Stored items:
- - - - - - -

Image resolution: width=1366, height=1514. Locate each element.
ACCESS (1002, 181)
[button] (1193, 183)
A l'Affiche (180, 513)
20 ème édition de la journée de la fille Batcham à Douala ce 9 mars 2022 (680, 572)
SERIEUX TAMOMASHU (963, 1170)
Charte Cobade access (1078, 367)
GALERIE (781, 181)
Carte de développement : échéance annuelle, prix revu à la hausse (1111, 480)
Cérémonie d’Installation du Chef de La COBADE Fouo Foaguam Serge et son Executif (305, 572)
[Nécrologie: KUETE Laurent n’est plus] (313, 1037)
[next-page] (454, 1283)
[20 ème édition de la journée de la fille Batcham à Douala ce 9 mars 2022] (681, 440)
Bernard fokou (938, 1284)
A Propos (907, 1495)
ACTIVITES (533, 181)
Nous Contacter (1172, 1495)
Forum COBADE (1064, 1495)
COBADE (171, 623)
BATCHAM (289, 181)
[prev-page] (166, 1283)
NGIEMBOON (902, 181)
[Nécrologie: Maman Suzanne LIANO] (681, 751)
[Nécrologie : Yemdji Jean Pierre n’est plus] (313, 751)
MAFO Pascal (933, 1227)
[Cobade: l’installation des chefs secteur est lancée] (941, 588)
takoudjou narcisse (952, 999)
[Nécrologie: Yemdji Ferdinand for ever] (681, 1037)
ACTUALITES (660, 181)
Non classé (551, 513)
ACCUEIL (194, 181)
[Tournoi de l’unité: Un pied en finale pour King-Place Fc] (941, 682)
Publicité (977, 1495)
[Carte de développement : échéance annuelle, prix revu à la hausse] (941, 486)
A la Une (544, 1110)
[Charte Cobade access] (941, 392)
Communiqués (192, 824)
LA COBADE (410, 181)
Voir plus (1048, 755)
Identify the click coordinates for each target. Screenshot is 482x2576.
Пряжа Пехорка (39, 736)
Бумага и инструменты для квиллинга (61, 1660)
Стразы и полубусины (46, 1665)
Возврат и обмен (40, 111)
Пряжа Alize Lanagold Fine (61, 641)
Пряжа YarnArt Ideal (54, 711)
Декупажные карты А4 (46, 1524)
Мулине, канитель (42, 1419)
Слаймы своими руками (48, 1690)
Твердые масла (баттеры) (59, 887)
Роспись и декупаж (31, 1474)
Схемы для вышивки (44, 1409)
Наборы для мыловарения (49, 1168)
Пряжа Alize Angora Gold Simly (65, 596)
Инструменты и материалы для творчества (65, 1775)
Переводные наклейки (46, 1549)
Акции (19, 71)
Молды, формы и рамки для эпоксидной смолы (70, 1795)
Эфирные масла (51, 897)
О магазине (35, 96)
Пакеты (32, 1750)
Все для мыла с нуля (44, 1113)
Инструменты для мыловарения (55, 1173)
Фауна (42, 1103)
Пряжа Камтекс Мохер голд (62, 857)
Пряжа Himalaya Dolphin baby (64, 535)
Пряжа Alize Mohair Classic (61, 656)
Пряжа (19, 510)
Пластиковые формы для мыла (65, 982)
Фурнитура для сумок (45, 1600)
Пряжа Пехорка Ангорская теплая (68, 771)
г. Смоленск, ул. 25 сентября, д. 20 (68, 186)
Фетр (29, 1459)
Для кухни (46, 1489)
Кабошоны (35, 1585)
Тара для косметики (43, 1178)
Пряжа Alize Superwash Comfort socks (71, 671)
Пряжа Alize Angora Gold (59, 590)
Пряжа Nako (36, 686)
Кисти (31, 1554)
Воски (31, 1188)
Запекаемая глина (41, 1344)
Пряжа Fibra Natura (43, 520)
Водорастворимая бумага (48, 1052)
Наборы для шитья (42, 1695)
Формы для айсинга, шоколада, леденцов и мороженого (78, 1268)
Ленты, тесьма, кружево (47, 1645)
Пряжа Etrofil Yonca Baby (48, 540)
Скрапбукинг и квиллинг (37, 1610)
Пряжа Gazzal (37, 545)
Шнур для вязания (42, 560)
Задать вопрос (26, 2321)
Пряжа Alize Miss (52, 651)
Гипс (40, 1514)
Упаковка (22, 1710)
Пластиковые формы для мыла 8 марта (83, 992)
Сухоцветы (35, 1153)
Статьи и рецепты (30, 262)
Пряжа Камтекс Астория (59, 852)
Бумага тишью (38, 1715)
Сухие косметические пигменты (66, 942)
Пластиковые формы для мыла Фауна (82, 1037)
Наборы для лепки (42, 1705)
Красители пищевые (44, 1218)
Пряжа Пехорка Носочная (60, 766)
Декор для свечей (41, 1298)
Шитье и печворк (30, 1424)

- - - - - - -

THE TASK: Which lines run from the one holding "[Charte Cobade access] (941, 392)" through the one holding "Слаймы своими руками (48, 1690)" in the records above? Repeat them exactly, both included, and nothing more.

ANSWER TO THIS PROBLEM:
[Charte Cobade access] (941, 392)
Communiqués (192, 824)
LA COBADE (410, 181)
Voir plus (1048, 755)
Identify the click coordinates for each target. Screenshot is 482x2576.
Пряжа Пехорка (39, 736)
Бумага и инструменты для квиллинга (61, 1660)
Стразы и полубусины (46, 1665)
Возврат и обмен (40, 111)
Пряжа Alize Lanagold Fine (61, 641)
Пряжа YarnArt Ideal (54, 711)
Декупажные карты А4 (46, 1524)
Мулине, канитель (42, 1419)
Слаймы своими руками (48, 1690)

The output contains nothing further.